→ **Given exercise 1**
In the GRO patch email, roughly what share of CPU utilization is GRO responsible for in the test where netfilter drops all TCP packets?

→ **Text passage**
○ ○ ○

On Fri, 2024-04-12 at 17:55 +0200, Richard Gobert wrote:
{inet,ipv6}_gro_receive functions perform flush checks (ttl, flags, iph->id, ...) against all packets in a loop. These flush checks are used currently in all tcp flows and in some UDP flows in GRO.
These checks need to be done only once and only against the found p skb, since they only affect flush and not same_flow.
Leveraging the previous commit in the series, in which correct network header offsets are saved for both outer and inner network headers - allowing these checks to be done only once, in tcp_gro_receive and udp_gro_receive_segment. As a result, NAPI_GRO_CB(p)->flush is not used at all. In addition, flush_id checks are more declarative and contained in inet_gro_flush, thus removing the need for flush_id in napi_gro_cb.
This results in less parsing code for UDP flows and non-loop flush tests for TCP flows.
To make sure results are not within noise range - I've made netfilter drop all TCP packets, and measured CPU performance in GRO (in this case GRO is responsible for about 50% of the CPU utilization).
L3 flush/flush_id checks are not relevant to UDP connections where skb_gro_receive_list is called. The only code change relevant to this flow is inet_gro_receive. The rest of the code parsing this flow stays the same.
All concurrent connections tested are with the same ip srcaddr and dstaddr.
perf top while replaying 64 concurrent IP/UDP connections (UDP fwd flow): net-next: 3.03% [kernel] [k] inet_gro_receive
patch applied: 2.78% [kernel] [k] inet_gro_receive
Why there are no figures for udp_gro_receive_segment()/gro_network_flush() here?
Also you should be able to observer a very high amount of CPU usage by GRO even with TCP with very high speed links, keeping the BH/GRO on a CPU and the user-space/data copy on a different one (or using rx zero copy).
Thanks,
Paolo

○ ○ ○

→ **Given exercise 2**
Put the listing lines from the one containing "The height and width of the screenshot is (892, 1372)." through the end of the listing into a numbered list, leaving out blank lines.

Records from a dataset
○ ○ ○

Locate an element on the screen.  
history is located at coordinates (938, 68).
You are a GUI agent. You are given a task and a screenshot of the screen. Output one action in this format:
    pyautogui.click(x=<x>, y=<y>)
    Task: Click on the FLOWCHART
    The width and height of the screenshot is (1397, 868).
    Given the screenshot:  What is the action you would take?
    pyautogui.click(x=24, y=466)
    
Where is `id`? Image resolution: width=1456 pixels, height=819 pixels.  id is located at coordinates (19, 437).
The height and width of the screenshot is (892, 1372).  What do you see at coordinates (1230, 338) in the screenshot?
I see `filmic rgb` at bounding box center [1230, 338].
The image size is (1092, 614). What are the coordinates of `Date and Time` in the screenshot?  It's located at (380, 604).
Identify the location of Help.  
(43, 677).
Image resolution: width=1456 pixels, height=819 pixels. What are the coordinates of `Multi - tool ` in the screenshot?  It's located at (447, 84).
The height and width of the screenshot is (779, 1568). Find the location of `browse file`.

○ ○ ○

→ **Worked answer 1**
About 50%.

→ **Worked answer 2**
1. The height and width of the screenshot is (892, 1372).  What do you see at coordinates (1230, 338) in the screenshot?
2. I see `filmic rgb` at bounding box center [1230, 338].
3. The image size is (1092, 614). What are the coordinates of `Date and Time` in the screenshot?  It's located at (380, 604).
4. Identify the location of Help.  
5. (43, 677).
6. Image resolution: width=1456 pixels, height=819 pixels. What are the coordinates of `Multi - tool ` in the screenshot?  It's located at (447, 84).
7. The height and width of the screenshot is (779, 1568). Find the location of `browse file`.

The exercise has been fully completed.